──────── Excerpted records ────────

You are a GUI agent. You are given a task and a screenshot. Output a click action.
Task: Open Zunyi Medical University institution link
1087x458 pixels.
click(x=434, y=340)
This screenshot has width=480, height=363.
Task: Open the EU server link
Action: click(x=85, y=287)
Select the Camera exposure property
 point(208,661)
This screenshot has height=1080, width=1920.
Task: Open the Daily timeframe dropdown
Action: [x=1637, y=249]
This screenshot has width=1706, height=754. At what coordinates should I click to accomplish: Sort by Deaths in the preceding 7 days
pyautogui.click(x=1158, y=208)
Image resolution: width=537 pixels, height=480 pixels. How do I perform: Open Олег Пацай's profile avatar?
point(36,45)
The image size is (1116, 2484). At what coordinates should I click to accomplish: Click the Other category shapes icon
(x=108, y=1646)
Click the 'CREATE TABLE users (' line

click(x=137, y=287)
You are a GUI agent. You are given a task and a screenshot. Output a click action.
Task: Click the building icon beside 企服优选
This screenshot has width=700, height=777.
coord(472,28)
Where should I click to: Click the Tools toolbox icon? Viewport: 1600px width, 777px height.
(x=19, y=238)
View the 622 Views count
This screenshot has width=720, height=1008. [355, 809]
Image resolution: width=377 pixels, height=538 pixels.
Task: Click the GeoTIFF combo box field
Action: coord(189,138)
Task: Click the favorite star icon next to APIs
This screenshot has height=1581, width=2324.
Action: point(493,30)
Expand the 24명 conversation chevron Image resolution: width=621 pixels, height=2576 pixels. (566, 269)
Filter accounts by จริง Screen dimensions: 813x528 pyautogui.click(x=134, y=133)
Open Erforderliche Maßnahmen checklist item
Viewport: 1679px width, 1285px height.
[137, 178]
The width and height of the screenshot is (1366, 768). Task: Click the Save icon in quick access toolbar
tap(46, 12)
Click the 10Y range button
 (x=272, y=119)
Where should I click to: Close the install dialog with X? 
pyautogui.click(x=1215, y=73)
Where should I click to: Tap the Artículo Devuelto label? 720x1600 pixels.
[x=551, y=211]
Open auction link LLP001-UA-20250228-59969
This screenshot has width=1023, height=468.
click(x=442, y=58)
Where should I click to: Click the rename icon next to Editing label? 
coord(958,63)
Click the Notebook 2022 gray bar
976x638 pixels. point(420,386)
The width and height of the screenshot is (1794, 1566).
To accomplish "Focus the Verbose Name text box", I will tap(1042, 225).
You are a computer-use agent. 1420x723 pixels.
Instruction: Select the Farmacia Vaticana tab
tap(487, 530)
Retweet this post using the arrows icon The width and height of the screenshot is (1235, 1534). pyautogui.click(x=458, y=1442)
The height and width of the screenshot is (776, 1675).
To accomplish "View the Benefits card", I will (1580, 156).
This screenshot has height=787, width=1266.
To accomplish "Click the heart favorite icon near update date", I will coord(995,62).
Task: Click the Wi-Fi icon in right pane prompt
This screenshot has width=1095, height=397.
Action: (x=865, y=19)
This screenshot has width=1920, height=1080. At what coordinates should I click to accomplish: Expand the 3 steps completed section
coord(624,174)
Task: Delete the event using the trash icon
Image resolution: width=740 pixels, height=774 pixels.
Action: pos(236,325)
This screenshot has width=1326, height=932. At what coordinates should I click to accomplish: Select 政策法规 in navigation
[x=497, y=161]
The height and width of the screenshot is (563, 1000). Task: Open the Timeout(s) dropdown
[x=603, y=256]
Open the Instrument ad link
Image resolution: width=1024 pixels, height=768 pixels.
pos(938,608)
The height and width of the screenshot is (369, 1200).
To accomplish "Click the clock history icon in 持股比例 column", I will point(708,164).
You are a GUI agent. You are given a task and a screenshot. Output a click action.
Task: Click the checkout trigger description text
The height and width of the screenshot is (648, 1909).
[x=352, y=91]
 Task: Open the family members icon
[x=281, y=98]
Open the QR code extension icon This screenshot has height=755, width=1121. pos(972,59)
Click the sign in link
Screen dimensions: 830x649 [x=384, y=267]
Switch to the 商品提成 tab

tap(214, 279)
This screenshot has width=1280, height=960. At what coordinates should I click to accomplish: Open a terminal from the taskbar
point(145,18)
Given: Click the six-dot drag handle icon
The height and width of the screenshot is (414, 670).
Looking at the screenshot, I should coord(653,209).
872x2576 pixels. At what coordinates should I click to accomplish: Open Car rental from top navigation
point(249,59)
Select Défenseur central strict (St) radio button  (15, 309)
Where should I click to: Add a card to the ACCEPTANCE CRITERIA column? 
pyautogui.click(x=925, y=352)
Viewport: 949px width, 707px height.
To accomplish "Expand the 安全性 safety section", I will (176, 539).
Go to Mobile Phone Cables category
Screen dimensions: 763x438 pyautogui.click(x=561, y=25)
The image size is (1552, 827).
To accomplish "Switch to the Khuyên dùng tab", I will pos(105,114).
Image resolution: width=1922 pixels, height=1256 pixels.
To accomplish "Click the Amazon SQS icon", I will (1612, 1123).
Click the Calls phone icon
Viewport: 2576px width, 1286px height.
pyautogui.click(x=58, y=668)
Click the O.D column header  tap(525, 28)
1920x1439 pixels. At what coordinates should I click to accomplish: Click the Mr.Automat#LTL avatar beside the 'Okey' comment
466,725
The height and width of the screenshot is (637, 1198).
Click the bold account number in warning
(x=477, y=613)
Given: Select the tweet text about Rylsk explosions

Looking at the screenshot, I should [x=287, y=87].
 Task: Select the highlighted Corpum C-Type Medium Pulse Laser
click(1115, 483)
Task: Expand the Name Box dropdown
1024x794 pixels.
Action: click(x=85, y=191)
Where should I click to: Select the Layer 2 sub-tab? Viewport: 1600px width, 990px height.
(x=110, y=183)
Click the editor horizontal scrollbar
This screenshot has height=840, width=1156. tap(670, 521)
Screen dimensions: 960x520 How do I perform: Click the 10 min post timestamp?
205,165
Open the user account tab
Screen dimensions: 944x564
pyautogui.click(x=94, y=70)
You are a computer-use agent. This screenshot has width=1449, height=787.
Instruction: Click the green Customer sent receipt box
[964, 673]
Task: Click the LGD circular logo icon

────────

Rewrite all of the stored items above with "Zunyi Medical University" changed to "Tsinghua University" and nothing else altered.

> **Result**:
You are a GUI agent. You are given a task and a screenshot. Output a click action.
Task: Open Tsinghua University institution link
1087x458 pixels.
click(x=434, y=340)
This screenshot has width=480, height=363.
Task: Open the EU server link
Action: click(x=85, y=287)
Select the Camera exposure property
 point(208,661)
This screenshot has height=1080, width=1920.
Task: Open the Daily timeframe dropdown
Action: [x=1637, y=249]
This screenshot has width=1706, height=754. At what coordinates should I click to accomplish: Sort by Deaths in the preceding 7 days
pyautogui.click(x=1158, y=208)
Image resolution: width=537 pixels, height=480 pixels. How do I perform: Open Олег Пацай's profile avatar?
point(36,45)
The image size is (1116, 2484). At what coordinates should I click to accomplish: Click the Other category shapes icon
(x=108, y=1646)
Click the 'CREATE TABLE users (' line

click(x=137, y=287)
You are a GUI agent. You are given a task and a screenshot. Output a click action.
Task: Click the building icon beside 企服优选
This screenshot has width=700, height=777.
coord(472,28)
Where should I click to: Click the Tools toolbox icon? Viewport: 1600px width, 777px height.
(x=19, y=238)
View the 622 Views count
This screenshot has width=720, height=1008. [355, 809]
Image resolution: width=377 pixels, height=538 pixels.
Task: Click the GeoTIFF combo box field
Action: coord(189,138)
Task: Click the favorite star icon next to APIs
This screenshot has height=1581, width=2324.
Action: point(493,30)
Expand the 24명 conversation chevron Image resolution: width=621 pixels, height=2576 pixels. (566, 269)
Filter accounts by จริง Screen dimensions: 813x528 pyautogui.click(x=134, y=133)
Open Erforderliche Maßnahmen checklist item
Viewport: 1679px width, 1285px height.
[137, 178]
The width and height of the screenshot is (1366, 768). Task: Click the Save icon in quick access toolbar
tap(46, 12)
Click the 10Y range button
 (x=272, y=119)
Where should I click to: Close the install dialog with X? 
pyautogui.click(x=1215, y=73)
Where should I click to: Tap the Artículo Devuelto label? 720x1600 pixels.
[x=551, y=211]
Open auction link LLP001-UA-20250228-59969
This screenshot has width=1023, height=468.
click(x=442, y=58)
Where should I click to: Click the rename icon next to Editing label? 
coord(958,63)
Click the Notebook 2022 gray bar
976x638 pixels. point(420,386)
The width and height of the screenshot is (1794, 1566).
To accomplish "Focus the Verbose Name text box", I will tap(1042, 225).
You are a computer-use agent. 1420x723 pixels.
Instruction: Select the Farmacia Vaticana tab
tap(487, 530)
Retweet this post using the arrows icon The width and height of the screenshot is (1235, 1534). pyautogui.click(x=458, y=1442)
The height and width of the screenshot is (776, 1675).
To accomplish "View the Benefits card", I will (1580, 156).
This screenshot has height=787, width=1266.
To accomplish "Click the heart favorite icon near update date", I will coord(995,62).
Task: Click the Wi-Fi icon in right pane prompt
This screenshot has width=1095, height=397.
Action: (x=865, y=19)
This screenshot has width=1920, height=1080. At what coordinates should I click to accomplish: Expand the 3 steps completed section
coord(624,174)
Task: Delete the event using the trash icon
Image resolution: width=740 pixels, height=774 pixels.
Action: pos(236,325)
This screenshot has width=1326, height=932. At what coordinates should I click to accomplish: Select 政策法规 in navigation
[x=497, y=161]
The height and width of the screenshot is (563, 1000). Task: Open the Timeout(s) dropdown
[x=603, y=256]
Open the Instrument ad link
Image resolution: width=1024 pixels, height=768 pixels.
pos(938,608)
The height and width of the screenshot is (369, 1200).
To accomplish "Click the clock history icon in 持股比例 column", I will point(708,164).
You are a GUI agent. You are given a task and a screenshot. Output a click action.
Task: Click the checkout trigger description text
The height and width of the screenshot is (648, 1909).
[x=352, y=91]
 Task: Open the family members icon
[x=281, y=98]
Open the QR code extension icon This screenshot has height=755, width=1121. pos(972,59)
Click the sign in link
Screen dimensions: 830x649 [x=384, y=267]
Switch to the 商品提成 tab

tap(214, 279)
This screenshot has width=1280, height=960. At what coordinates should I click to accomplish: Open a terminal from the taskbar
point(145,18)
Given: Click the six-dot drag handle icon
The height and width of the screenshot is (414, 670).
Looking at the screenshot, I should coord(653,209).
872x2576 pixels. At what coordinates should I click to accomplish: Open Car rental from top navigation
point(249,59)
Select Défenseur central strict (St) radio button  (15, 309)
Where should I click to: Add a card to the ACCEPTANCE CRITERIA column? 
pyautogui.click(x=925, y=352)
Viewport: 949px width, 707px height.
To accomplish "Expand the 安全性 safety section", I will (176, 539).
Go to Mobile Phone Cables category
Screen dimensions: 763x438 pyautogui.click(x=561, y=25)
The image size is (1552, 827).
To accomplish "Switch to the Khuyên dùng tab", I will pos(105,114).
Image resolution: width=1922 pixels, height=1256 pixels.
To accomplish "Click the Amazon SQS icon", I will (1612, 1123).
Click the Calls phone icon
Viewport: 2576px width, 1286px height.
pyautogui.click(x=58, y=668)
Click the O.D column header  tap(525, 28)
1920x1439 pixels. At what coordinates should I click to accomplish: Click the Mr.Automat#LTL avatar beside the 'Okey' comment
466,725
The height and width of the screenshot is (637, 1198).
Click the bold account number in warning
(x=477, y=613)
Given: Select the tweet text about Rylsk explosions

Looking at the screenshot, I should [x=287, y=87].
 Task: Select the highlighted Corpum C-Type Medium Pulse Laser
click(1115, 483)
Task: Expand the Name Box dropdown
1024x794 pixels.
Action: click(x=85, y=191)
Where should I click to: Select the Layer 2 sub-tab? Viewport: 1600px width, 990px height.
(x=110, y=183)
Click the editor horizontal scrollbar
This screenshot has height=840, width=1156. tap(670, 521)
Screen dimensions: 960x520 How do I perform: Click the 10 min post timestamp?
205,165
Open the user account tab
Screen dimensions: 944x564
pyautogui.click(x=94, y=70)
You are a computer-use agent. This screenshot has width=1449, height=787.
Instruction: Click the green Customer sent receipt box
[964, 673]
Task: Click the LGD circular logo icon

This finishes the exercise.